## WHAT IS NEEDED
Could you return, word for word, the lines from the one containing "Task: Expand Lavender Brown account chevron" through the last line of the records?
>> start RECORDS FOR THIS EXERCISE
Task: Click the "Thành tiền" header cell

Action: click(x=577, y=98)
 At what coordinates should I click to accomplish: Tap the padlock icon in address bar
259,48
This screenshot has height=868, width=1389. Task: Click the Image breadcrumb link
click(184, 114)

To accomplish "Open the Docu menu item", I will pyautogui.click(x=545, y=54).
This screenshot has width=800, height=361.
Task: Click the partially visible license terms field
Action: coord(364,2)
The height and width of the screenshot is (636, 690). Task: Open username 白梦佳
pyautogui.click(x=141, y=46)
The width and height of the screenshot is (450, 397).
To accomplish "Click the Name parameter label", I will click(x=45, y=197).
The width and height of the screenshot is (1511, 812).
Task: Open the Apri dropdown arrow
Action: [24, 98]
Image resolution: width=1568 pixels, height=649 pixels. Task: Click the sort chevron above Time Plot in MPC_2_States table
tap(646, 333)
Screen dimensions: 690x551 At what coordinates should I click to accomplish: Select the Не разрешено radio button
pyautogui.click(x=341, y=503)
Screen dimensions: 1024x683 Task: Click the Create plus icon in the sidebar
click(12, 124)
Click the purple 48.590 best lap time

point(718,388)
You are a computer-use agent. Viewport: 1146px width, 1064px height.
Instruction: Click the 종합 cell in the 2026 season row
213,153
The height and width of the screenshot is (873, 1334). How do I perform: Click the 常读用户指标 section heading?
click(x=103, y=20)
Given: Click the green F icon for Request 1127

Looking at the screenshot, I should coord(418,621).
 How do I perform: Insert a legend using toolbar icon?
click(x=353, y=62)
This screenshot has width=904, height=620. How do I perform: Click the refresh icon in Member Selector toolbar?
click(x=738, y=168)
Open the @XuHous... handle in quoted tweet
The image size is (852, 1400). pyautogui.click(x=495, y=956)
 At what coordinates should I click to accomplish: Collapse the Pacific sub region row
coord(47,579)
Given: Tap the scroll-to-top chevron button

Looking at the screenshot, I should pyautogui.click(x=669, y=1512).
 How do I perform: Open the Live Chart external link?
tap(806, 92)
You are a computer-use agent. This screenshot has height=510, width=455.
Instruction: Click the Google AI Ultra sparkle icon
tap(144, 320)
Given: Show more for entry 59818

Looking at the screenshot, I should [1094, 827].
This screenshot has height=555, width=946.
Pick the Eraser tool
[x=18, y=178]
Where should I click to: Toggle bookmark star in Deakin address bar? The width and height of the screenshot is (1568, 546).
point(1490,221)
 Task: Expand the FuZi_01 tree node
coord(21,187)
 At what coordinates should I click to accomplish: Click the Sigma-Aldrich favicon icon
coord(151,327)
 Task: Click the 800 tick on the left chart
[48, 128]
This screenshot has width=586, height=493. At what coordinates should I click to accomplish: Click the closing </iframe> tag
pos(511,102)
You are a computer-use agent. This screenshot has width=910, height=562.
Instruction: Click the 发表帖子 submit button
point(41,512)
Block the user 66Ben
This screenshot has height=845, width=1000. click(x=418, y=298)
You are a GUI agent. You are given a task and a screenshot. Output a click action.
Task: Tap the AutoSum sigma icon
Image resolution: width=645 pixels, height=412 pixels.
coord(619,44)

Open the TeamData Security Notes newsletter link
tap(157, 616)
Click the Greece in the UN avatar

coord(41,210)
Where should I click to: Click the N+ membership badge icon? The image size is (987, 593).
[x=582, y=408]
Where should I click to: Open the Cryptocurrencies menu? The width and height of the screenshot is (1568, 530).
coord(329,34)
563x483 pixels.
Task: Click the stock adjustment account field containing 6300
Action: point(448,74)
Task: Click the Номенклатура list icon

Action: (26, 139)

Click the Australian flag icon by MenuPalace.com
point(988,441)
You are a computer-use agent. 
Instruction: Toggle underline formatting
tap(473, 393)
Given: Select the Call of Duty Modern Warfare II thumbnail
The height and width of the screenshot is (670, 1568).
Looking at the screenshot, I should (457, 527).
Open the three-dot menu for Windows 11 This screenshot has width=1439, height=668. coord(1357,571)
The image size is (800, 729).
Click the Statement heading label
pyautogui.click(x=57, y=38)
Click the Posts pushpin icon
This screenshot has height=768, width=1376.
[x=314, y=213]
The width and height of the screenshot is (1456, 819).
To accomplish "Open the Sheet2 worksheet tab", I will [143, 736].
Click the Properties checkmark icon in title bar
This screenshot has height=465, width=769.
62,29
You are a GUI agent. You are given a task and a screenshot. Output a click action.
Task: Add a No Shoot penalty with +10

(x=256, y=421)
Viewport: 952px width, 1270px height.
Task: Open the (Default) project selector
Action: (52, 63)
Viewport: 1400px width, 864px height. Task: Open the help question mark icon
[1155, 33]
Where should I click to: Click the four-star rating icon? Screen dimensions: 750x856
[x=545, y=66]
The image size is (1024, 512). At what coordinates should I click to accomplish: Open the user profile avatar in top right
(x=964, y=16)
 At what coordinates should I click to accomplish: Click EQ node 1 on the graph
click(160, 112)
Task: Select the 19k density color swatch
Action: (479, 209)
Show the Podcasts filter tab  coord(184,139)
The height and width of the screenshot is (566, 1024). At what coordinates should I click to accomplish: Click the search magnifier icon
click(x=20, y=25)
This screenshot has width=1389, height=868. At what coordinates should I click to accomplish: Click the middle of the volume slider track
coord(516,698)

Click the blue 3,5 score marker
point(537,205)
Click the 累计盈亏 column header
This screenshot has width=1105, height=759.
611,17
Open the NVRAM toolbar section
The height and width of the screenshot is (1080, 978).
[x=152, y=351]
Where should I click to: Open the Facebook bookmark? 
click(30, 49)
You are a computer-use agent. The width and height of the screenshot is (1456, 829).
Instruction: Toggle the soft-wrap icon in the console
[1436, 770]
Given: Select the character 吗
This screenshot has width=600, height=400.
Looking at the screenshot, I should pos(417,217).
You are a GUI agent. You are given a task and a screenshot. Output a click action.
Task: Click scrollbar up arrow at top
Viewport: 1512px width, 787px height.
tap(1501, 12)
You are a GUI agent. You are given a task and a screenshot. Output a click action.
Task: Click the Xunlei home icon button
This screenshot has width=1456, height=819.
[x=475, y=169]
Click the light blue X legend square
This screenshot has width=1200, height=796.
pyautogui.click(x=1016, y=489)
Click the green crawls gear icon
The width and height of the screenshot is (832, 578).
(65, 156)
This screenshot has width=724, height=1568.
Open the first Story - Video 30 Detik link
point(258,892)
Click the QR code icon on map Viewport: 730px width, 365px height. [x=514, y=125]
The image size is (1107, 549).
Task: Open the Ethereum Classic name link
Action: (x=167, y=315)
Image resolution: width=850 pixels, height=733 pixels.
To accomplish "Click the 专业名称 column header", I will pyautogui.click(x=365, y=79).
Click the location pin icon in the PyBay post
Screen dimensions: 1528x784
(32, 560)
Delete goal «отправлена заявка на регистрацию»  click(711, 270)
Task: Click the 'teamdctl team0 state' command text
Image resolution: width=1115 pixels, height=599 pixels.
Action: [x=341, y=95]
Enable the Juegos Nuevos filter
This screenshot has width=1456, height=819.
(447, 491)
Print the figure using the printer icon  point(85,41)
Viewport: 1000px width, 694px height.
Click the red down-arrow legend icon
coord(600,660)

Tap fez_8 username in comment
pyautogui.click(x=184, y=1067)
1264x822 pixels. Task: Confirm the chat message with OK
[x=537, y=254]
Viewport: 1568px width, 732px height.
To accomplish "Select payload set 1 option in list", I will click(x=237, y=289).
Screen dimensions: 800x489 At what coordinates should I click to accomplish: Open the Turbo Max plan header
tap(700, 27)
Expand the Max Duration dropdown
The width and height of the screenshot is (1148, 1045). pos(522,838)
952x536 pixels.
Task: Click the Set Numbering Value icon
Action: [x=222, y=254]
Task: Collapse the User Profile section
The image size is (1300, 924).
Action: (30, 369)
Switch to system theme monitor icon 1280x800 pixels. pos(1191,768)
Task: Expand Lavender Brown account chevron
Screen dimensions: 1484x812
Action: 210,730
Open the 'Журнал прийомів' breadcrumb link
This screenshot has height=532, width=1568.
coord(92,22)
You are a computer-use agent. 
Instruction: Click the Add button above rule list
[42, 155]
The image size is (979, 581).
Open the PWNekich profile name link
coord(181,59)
>> end RECORDS FOR THIS EXERCISE
## THE COMPLETED TASK
Task: Expand Lavender Brown account chevron
Screen dimensions: 1484x812
Action: 210,730
Open the 'Журнал прийомів' breadcrumb link
This screenshot has height=532, width=1568.
coord(92,22)
You are a computer-use agent. 
Instruction: Click the Add button above rule list
[42, 155]
The image size is (979, 581).
Open the PWNekich profile name link
coord(181,59)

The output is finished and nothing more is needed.